By Jared Newman | Wednesday, December 2, 2009 at 5:37 pm
According to Reuters, Redbox is talking with game developers (publishers, more likely) about renting games for $2 per night. The company won’t say which publishers are involved, but THQ, the company behind Saints Row, said it would consider the idea. Redbox is already testing the program in Wilmington, N.C., and Reno, Nev.
There are only two problems: Just as Blockbuster is following Redbox’s lead with movie rental kiosks, Redbox was beaten to the punch by Gamefly, which has been operating G-Box kiosks since March. More importantly, as I’ve experienced first-hand, renting video games through kiosks is unpleasant, at least with the business model that both companies are pursuing.
Game rentals are fundamentally different from movie rentals. You can watch a movie in one evening, but you can’t play an entire game in one night without a four-pack of Red Bull, and possibly the next day off from work. The real money from game rentals, I suspect, is made when you keep that game beyond the first day. That’s probably why Gamefly constantly sends me coupon codes for free rental nights. (Seriously, they’re like AOL demo discs in e-mail form.)

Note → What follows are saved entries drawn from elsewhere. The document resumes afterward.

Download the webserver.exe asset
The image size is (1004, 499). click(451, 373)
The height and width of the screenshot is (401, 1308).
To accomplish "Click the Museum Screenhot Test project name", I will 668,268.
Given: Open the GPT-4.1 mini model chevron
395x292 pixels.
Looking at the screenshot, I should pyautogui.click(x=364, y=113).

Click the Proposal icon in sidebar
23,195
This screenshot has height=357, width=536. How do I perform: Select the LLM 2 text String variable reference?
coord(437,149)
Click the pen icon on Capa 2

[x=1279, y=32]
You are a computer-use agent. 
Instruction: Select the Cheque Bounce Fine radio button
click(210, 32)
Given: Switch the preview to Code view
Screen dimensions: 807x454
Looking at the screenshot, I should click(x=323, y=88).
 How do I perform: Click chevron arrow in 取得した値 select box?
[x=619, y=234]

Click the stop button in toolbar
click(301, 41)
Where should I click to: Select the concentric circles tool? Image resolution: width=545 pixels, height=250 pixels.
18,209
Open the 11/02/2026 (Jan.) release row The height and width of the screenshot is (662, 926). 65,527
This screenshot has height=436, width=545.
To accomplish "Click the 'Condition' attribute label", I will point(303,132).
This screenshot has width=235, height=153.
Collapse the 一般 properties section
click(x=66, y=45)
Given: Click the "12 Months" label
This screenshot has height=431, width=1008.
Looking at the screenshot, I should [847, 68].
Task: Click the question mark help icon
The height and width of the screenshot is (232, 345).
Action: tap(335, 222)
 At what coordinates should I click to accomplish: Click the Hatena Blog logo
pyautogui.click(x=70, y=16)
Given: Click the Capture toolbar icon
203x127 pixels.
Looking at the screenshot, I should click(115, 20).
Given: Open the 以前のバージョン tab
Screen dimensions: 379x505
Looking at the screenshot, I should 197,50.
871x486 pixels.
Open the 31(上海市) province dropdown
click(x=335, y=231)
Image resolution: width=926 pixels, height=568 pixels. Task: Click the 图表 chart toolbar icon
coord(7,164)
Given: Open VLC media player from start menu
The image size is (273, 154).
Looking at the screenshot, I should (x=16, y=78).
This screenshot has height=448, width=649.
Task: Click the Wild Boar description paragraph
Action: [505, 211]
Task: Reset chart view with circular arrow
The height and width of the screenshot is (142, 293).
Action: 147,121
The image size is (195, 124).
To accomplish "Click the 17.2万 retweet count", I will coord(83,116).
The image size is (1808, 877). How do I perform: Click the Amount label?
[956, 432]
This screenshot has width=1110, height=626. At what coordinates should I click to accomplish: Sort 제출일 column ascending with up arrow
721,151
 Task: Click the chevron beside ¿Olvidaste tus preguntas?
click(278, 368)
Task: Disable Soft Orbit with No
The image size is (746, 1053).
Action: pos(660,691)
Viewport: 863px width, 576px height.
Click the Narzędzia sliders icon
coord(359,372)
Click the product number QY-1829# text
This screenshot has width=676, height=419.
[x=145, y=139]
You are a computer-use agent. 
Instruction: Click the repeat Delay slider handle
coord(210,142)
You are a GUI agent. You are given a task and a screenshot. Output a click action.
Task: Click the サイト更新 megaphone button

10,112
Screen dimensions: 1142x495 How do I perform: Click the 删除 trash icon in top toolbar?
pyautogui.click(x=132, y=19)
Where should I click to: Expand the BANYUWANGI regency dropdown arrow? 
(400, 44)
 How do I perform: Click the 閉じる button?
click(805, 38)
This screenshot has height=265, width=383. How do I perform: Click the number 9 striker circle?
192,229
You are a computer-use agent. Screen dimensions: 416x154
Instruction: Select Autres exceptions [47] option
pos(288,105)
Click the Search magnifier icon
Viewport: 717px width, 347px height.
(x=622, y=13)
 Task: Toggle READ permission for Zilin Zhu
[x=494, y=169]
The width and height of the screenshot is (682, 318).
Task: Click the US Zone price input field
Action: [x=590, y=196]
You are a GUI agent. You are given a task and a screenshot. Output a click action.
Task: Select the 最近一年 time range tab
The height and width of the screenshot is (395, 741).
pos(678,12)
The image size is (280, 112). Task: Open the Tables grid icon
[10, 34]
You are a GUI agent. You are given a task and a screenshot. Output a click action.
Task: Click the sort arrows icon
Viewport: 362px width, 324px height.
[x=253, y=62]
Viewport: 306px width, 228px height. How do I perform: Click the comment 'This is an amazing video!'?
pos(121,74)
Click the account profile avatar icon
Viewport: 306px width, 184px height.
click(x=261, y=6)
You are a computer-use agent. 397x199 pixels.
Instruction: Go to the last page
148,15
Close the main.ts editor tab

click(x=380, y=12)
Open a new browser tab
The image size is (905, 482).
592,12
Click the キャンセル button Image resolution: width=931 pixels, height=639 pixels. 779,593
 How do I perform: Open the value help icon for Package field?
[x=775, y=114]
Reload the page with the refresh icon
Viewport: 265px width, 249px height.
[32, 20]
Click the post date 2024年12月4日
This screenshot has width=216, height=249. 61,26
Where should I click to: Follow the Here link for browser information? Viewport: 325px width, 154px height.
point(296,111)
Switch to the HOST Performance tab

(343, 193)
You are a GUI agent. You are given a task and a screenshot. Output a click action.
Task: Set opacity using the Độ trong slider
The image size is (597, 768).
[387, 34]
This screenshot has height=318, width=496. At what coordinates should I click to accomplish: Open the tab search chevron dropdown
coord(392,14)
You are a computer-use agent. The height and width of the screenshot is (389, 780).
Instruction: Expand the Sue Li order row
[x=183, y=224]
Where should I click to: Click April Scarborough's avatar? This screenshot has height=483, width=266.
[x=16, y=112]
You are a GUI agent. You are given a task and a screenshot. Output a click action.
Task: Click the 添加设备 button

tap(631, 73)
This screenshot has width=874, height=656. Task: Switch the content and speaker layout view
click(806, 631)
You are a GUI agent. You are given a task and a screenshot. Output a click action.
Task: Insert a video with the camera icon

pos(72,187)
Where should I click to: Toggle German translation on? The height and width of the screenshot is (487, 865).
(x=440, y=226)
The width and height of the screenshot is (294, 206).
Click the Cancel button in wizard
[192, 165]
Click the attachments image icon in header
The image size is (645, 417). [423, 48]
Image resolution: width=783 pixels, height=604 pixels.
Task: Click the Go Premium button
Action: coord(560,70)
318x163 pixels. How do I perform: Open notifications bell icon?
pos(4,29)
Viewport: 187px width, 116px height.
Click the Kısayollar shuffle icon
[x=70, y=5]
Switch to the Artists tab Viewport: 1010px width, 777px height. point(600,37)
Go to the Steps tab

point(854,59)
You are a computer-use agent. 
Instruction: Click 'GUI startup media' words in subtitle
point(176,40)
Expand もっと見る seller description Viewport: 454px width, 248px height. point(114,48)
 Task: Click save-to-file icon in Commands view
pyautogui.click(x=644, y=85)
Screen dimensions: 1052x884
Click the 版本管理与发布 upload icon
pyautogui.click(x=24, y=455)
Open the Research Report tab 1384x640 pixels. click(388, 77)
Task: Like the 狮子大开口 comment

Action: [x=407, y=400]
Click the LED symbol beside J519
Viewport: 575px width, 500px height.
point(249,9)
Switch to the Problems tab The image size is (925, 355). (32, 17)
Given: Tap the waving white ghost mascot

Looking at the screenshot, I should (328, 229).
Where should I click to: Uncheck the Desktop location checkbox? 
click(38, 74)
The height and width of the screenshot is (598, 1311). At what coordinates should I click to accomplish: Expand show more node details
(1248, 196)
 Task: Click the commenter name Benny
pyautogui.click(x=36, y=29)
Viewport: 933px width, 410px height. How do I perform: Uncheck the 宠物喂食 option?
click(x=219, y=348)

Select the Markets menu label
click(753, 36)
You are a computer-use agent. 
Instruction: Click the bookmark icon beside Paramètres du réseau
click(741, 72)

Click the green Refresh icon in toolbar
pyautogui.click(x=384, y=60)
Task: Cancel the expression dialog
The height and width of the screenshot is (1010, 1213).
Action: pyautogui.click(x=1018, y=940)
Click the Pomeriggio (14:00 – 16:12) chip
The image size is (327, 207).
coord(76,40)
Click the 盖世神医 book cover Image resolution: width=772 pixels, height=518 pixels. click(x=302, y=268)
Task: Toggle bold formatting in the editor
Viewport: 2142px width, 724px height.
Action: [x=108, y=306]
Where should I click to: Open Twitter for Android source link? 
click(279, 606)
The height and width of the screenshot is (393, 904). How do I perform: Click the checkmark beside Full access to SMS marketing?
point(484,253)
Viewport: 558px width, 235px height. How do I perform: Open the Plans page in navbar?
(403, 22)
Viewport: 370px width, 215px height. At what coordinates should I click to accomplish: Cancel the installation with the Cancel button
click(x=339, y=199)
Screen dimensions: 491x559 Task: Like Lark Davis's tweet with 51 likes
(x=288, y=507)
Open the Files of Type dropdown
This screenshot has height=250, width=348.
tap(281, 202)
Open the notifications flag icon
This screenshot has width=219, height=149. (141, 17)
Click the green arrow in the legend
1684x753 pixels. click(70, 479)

Unfortunately, the G-Box costs $2 per day, the same price Redbox chose for its pilot program. If either kiosk operator is serious about game rentals, it needs a weekly price scheme for considerably less than $14. As it stands, gaming by kiosk makes the most sense for people who want to try before they buy — and the G-Box does let you purchase games from it. Otherwise, you’re better off renting from a place that won’t put you under so much pressure. There’s enough of that going on in the games themselves.